(Pointing data for screenshots)
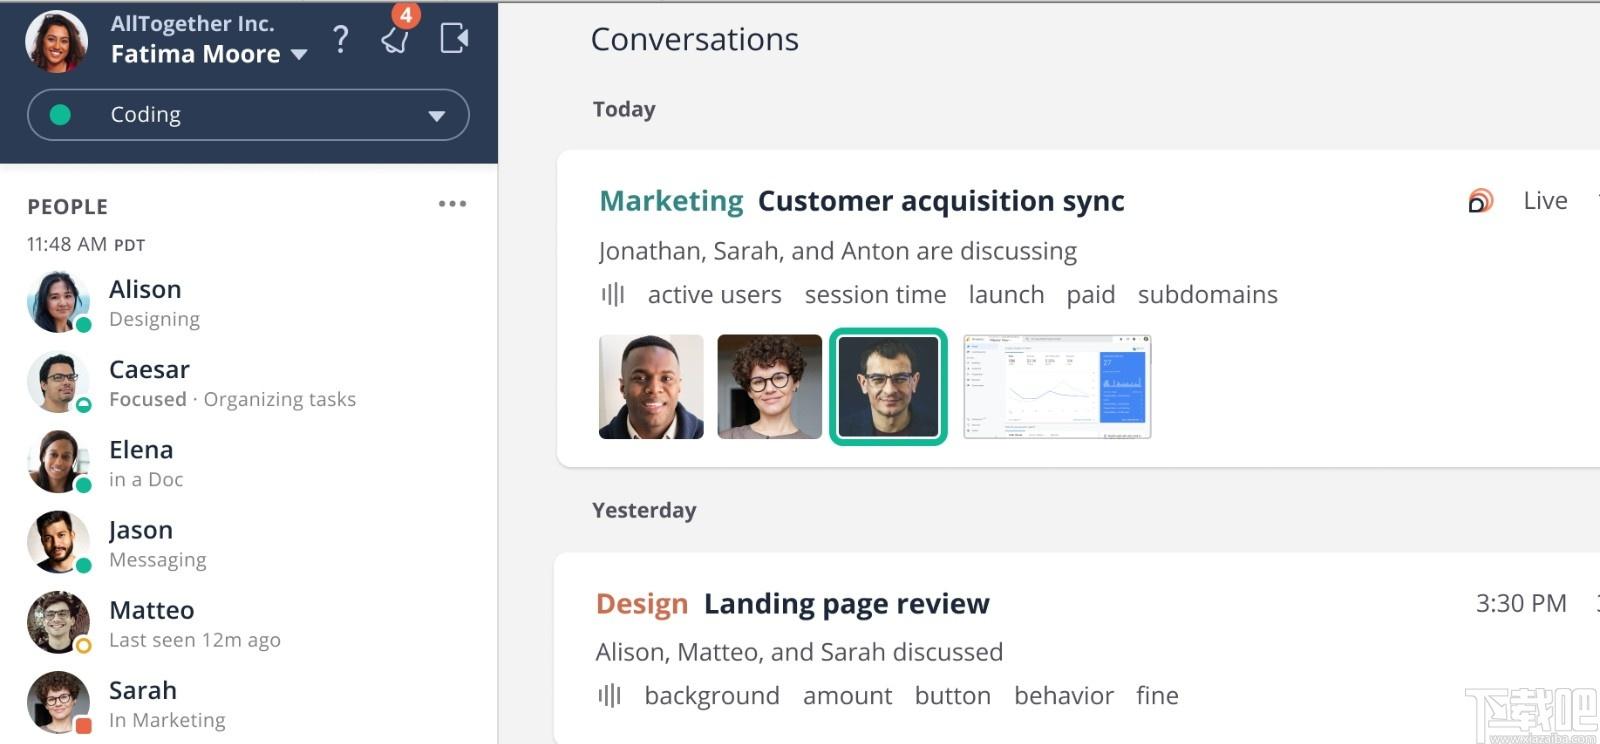
Task: Click the Live broadcast icon on Marketing conversation
Action: tap(1480, 201)
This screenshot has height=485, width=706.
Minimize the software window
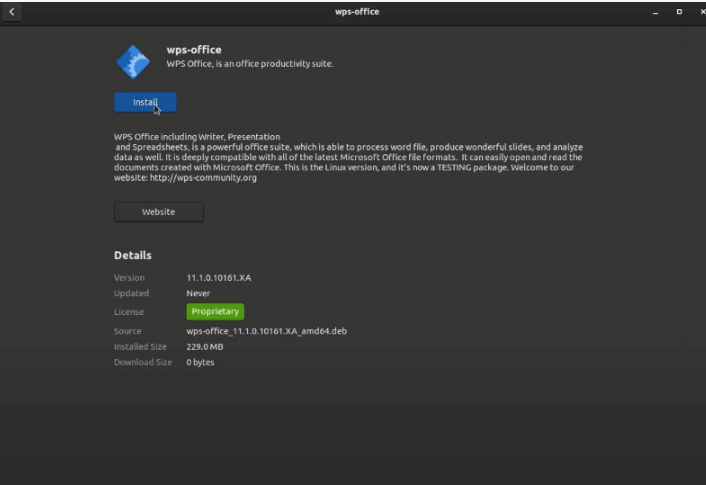point(656,12)
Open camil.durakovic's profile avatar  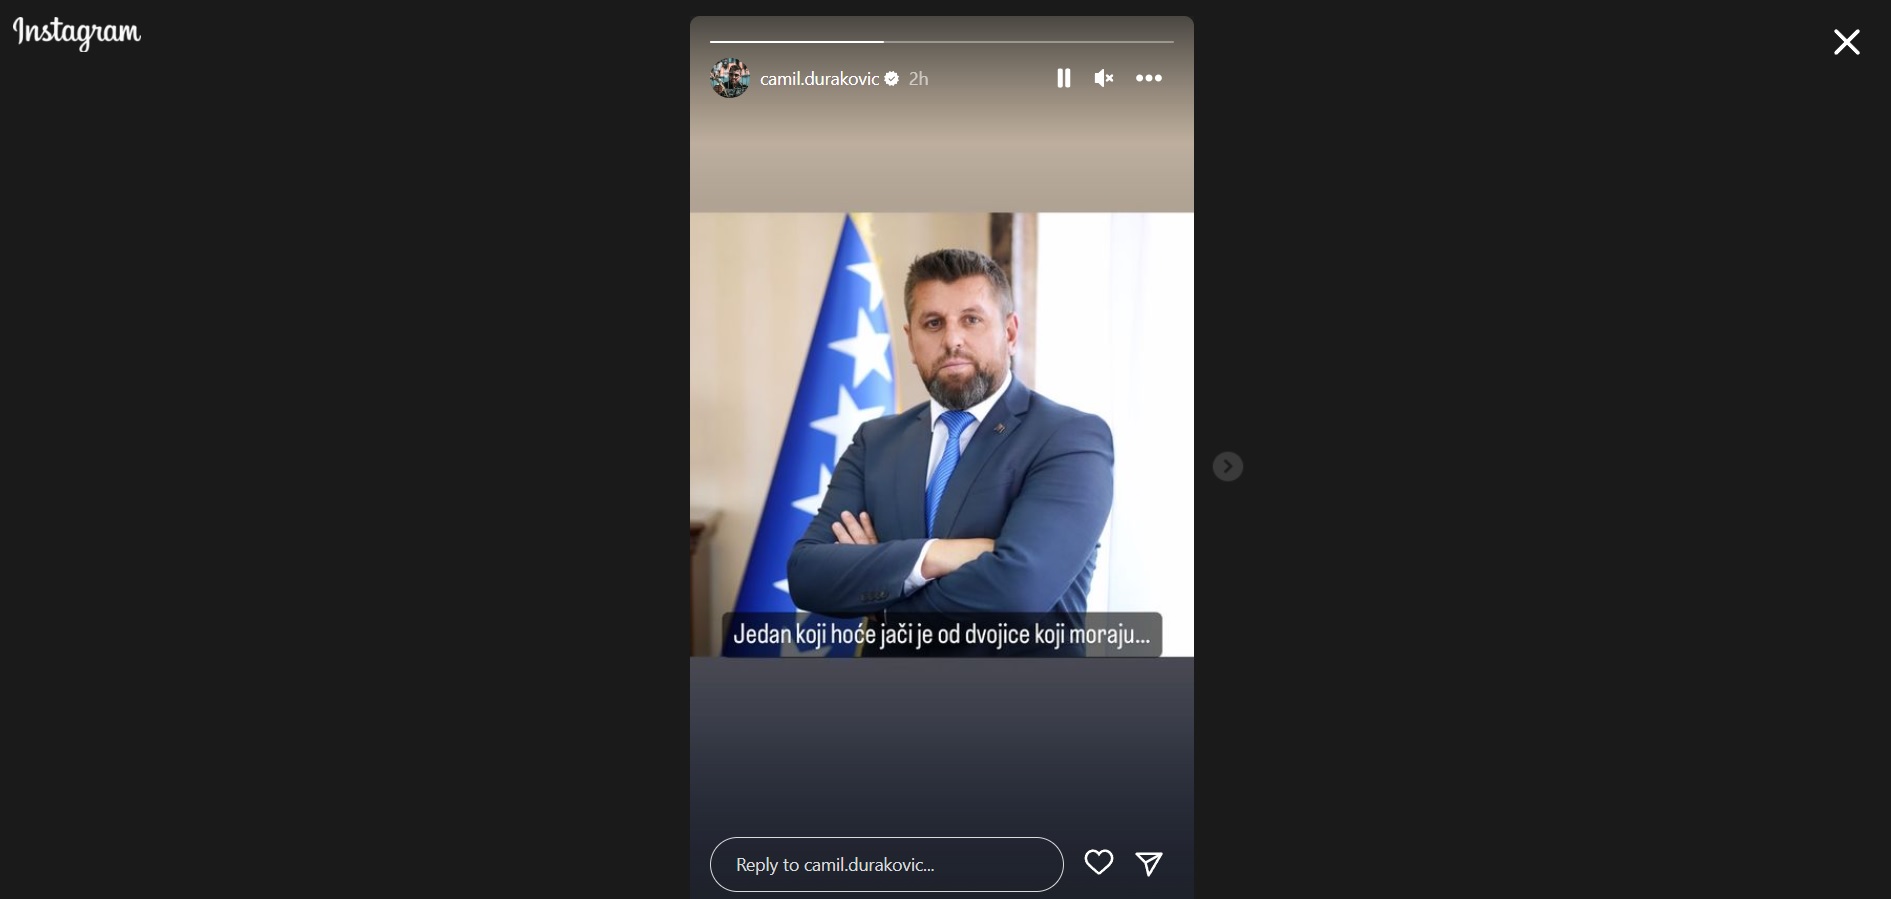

**Task prompt**
Reproduce each of the entries above verbatim, leaving out the pictures.

**Finished task**
Task: Click the Live broadcast icon on Marketing conversation
Action: tap(1480, 201)
This screenshot has height=485, width=706.
Minimize the software window
point(656,12)
Open camil.durakovic's profile avatar  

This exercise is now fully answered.